The team led by Professors Rui Zhang and Nianzhi Jiao at Xiamen University collected field samples over a complete diel cycle from different water layers in coastal and open ocean environments. They analyzed the interrelationships between viruses' abundance, production, decay, and infection strategies and the abundance, metabolic activity, community structure, and diversity of bacterioplankton, exploring the diel patterns of virus-host interactions. The research results show that the diel rhythms of virus-host interactions vary across different ecosystems and water layers.

Viruses in both coastal and open ocean surface waters exhibit a "night-production" pattern, characterized by low production and high decay rate during the day and high production and low decay rate at night. Meanwhile, the patterns vary in the chlorophyll maximum layer, the bottom of the euphotic zone, and the aphotic layer. Furthermore, the study found that on a diel time scale, the lytic effects of viruses are important factors inhibiting bacterial metabolic activity.

The research also discovered that the diel variations in bacterial communities in different habitats are significantly influenced by different viral infection strategies. In coastal areas, the diversity of bacterial communities shows a significant negative correlation with lysogenic viral production.

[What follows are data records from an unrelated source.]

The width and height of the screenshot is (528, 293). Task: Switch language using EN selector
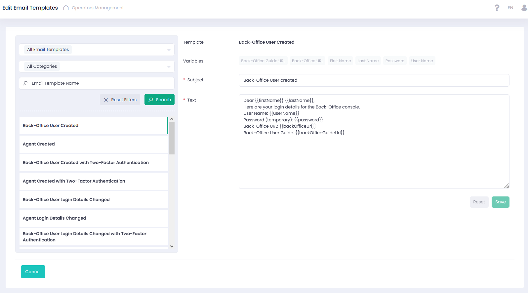[x=510, y=8]
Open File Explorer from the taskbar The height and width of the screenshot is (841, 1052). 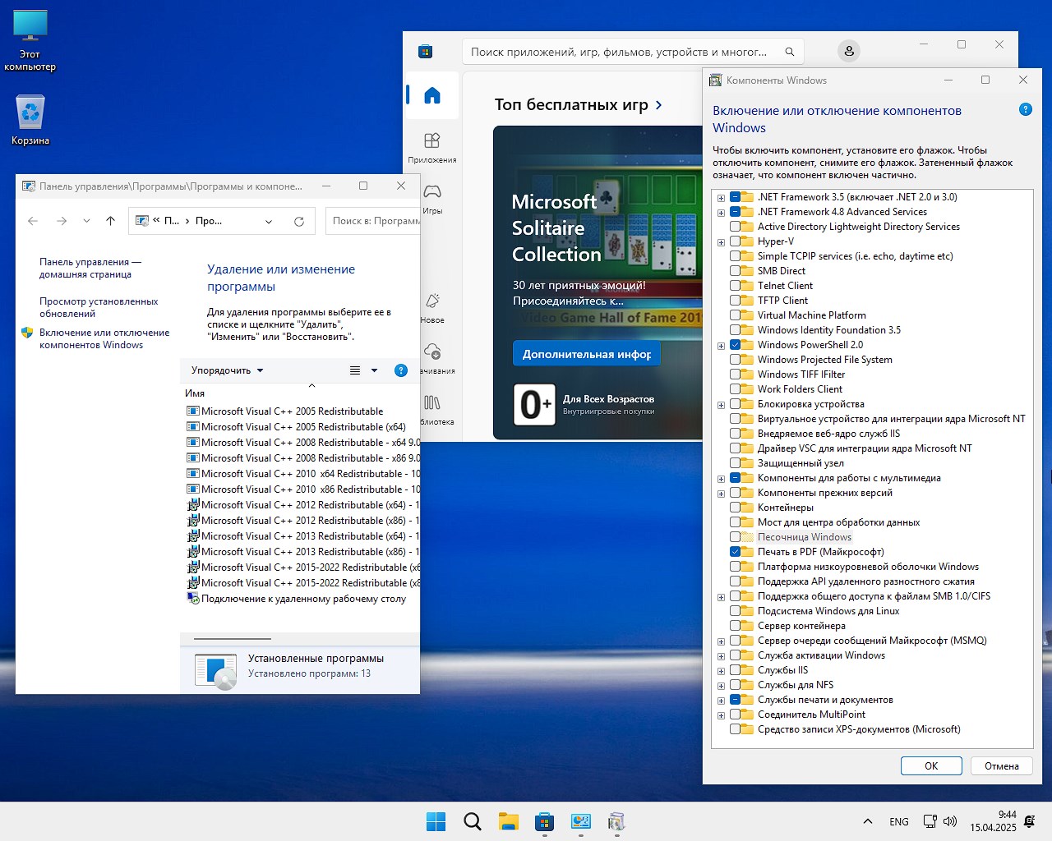click(x=508, y=821)
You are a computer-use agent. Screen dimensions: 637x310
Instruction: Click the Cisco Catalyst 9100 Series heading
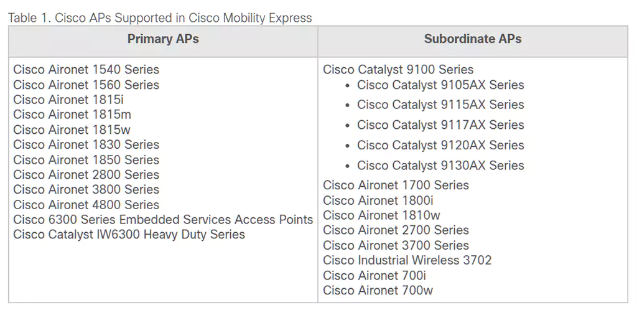click(398, 70)
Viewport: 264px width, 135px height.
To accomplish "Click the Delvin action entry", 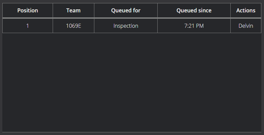I will click(246, 26).
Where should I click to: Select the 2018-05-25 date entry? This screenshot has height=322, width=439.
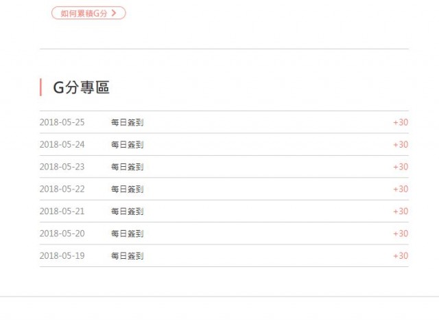point(62,122)
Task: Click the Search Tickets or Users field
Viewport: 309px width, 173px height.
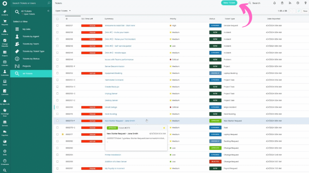Action: [29, 3]
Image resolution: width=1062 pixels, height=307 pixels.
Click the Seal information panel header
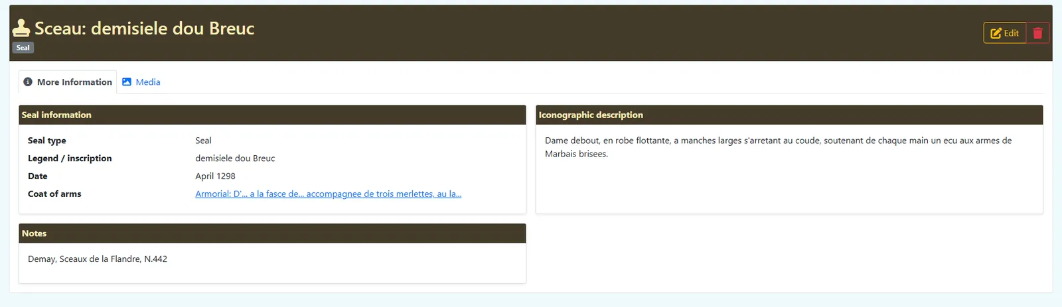(x=272, y=115)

This suggests that increased lysogenic viral infections lead to a decrease in the diversity of host bacterial communities, providing strong evidence for the newly proposed "piggyback-the-winner" theory. In open ocean environments, however, there is a statistically significant positive correlation between the diversity of bacterial communities and lytic viral production.

This indicates that increased lytic viral infections lead to an increase in the diversity of host bacterial communities, which is consistent with the classic "kill-the-winner" model. This reveals that viral infections are important factors driving the diel dynamic changes in marine bacterial communities.

Therefore, the study reveals that the classic "kill-the-winner" and the newer "piggyback-the-winner" theories are not in opposition but serve as complementary, co-existing viral ecological strategies. This reveals that virus-host interactions have different patterns in different ecological environments.

This study identifies viruses as an important factor driving the daily variations in bacterial communities. The patterns of virus-host interactions revealed by this research also offer a new perspective for exploring the contributions of viruses to marine biogeochemical cycles.

This suggests that the selection of different viral infection strategies can not only regulate the structure of host communities but also influence marine carbon cycles and global climate change by affecting the dissolved organic matter pool. Future research will need to delve deeply into the processes and ecological importance of lytic and lysogenic virus-host interactions in various ecological environments and on different time scales.